Even if you consider yourself well versed on a subject, assume everyone knows something more about something than you do (because they probably do) - and seek to find it. Asking stupid questions shows people you are interested in learning, and people love to impart their wisdom. Also, people love to be the smart one. So let them. They will share with you all sorts of secrets if you’re willing to learn1.
BE A MORON LIKE A BOSS
Sometimes the stupid question is the question everyone else wants an answer for but are too afraid to ask for fear of looking like a moron. Be that moron. Take the hit. I have been a part of far too many conversations, conferences, and meetings where no questions were asked only to find out later that no one knew what the hell was being talked about.
I have also been there when the dumb question is asked and it opens the floodgates. Be the person who asks the dumb question.
Q) “Any questions?”
A) “Hell yeah. Respectfully, what the hell are you talking about?2”

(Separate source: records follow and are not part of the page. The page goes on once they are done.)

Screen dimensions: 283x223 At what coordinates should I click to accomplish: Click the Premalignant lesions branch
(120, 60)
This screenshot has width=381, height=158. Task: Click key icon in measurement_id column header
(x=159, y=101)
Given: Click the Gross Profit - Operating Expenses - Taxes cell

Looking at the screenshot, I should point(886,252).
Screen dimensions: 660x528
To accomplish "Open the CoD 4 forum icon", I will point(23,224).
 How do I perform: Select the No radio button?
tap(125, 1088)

By being the dumbest person in the room you will discover one of two things:
You are, indeed, the dumbest person in the room (time to shut up and learn).
You are, in fact, the smartest person in the room (time to ask questions and learn).

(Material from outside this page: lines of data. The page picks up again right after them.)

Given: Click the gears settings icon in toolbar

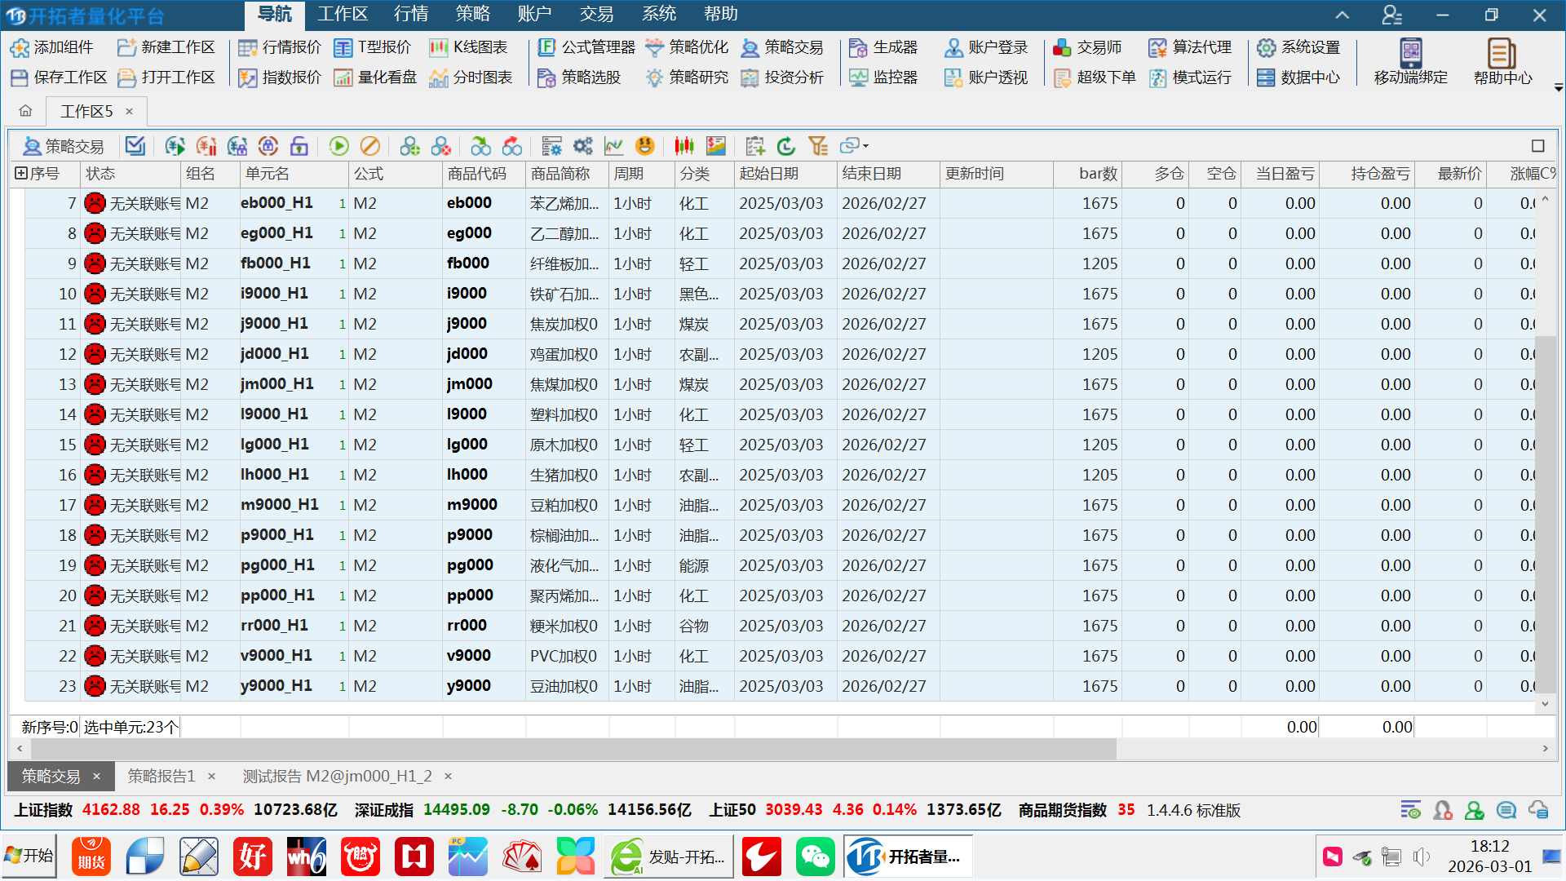Looking at the screenshot, I should click(582, 146).
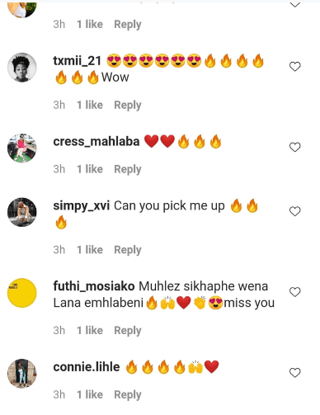
Task: Reply to the topmost partially visible comment
Action: pyautogui.click(x=128, y=25)
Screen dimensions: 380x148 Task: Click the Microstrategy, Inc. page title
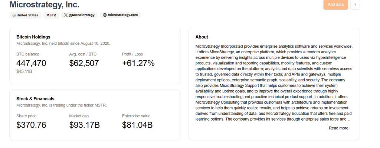tap(45, 4)
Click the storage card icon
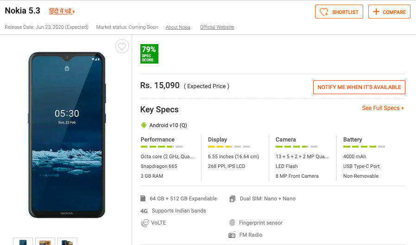 point(143,199)
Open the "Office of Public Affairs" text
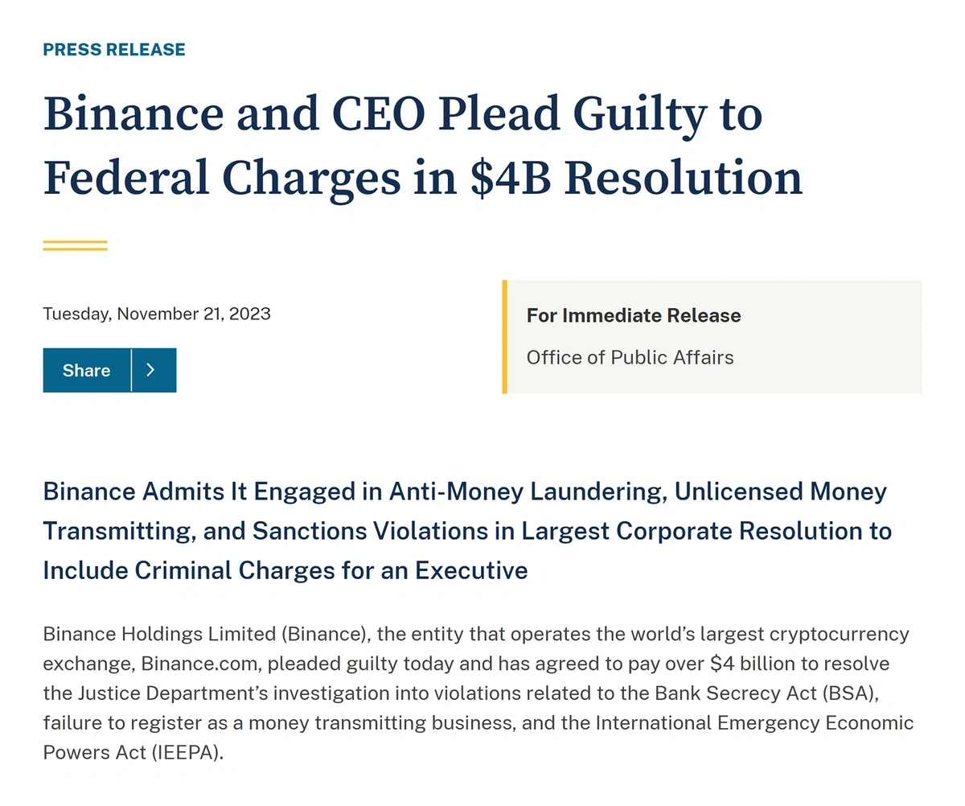 click(630, 357)
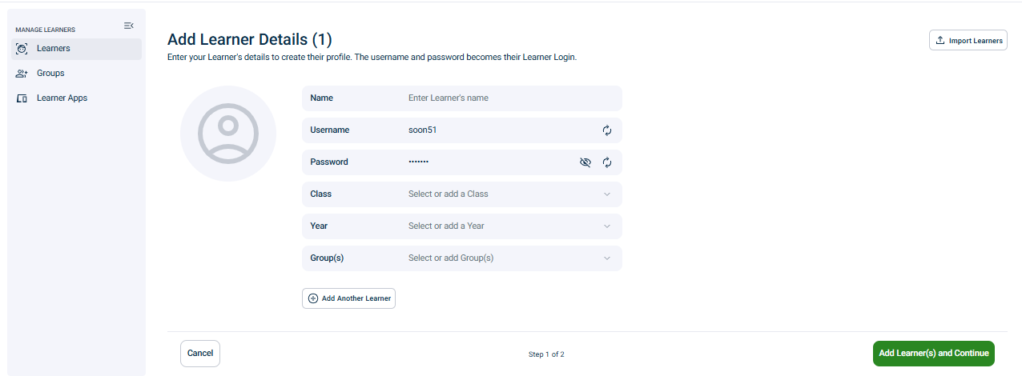Click the Password input field
Image resolution: width=1022 pixels, height=376 pixels.
coord(462,162)
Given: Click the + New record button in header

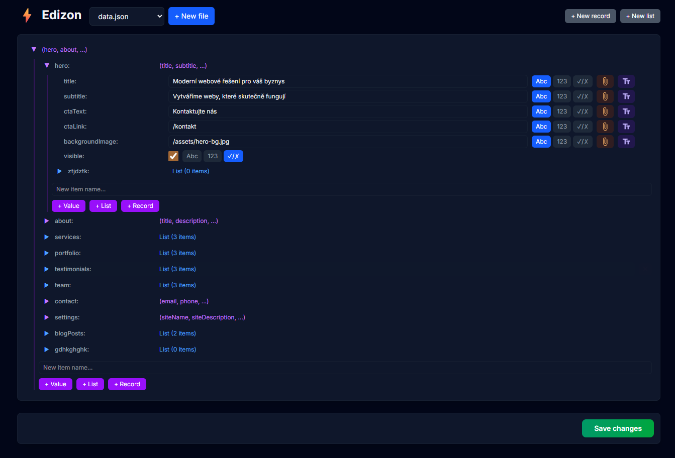Looking at the screenshot, I should (590, 16).
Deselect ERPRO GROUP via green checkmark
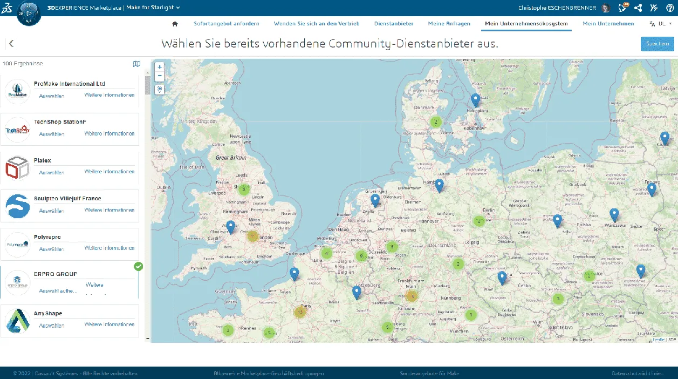Viewport: 678px width, 379px height. pos(139,266)
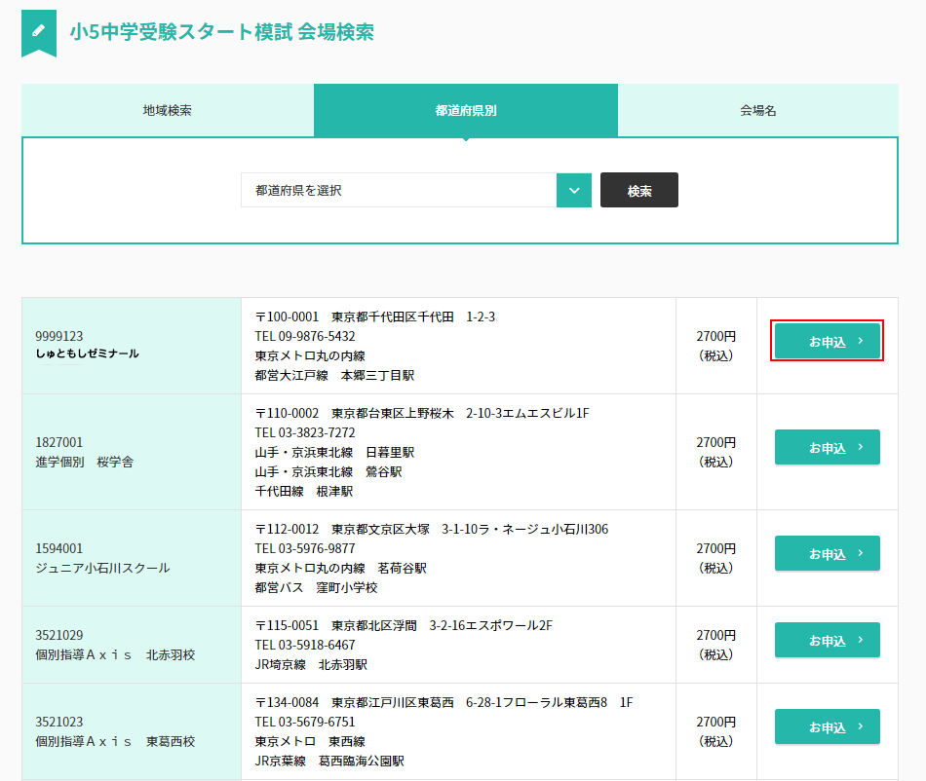Click the 進学個別 桜学舎 venue name cell
Image resolution: width=926 pixels, height=781 pixels.
[x=85, y=462]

Knowing either of those things provides valuable insight. Being dumb can make you look pretty smart.
SMART & HAPPY, BABY
We can only make good decisions with good information. It is, therefore, imperative to find good information. If you walk in thinking you are the smart one, you build your own blind spot. You don’t know what you don’t know and inadvertently put up barriers to learn from others.
Being a moron opens up a font of curiosity. It allows you to either learn something completely new or come at knowledge from a completely different angle. Being dumb helps make you smarter.
Everyone wants to be the smartest person in the room. There are moments when your opinion is not needed and your involvement is not required. Give people the floor, let them strut their stuff, and show off what they got. And then learn from it. Showing interest in a person’s knowledge is the highest form of compliment. As we know, a complement can make a person happy. We are here to find happiness in the happiness of others. So…
Being dumb can make you happy.
(This is easily the dumbest conclusion I have ever come to, but then again it might also be the smartest)
At the risk of ruining future negotiations, I have had high powered people reveal their weaknesses and expose their motives by allowing them to “teach” me what I “didn’t know”.
This example is being used for comedic effect. Please be more tactful than this.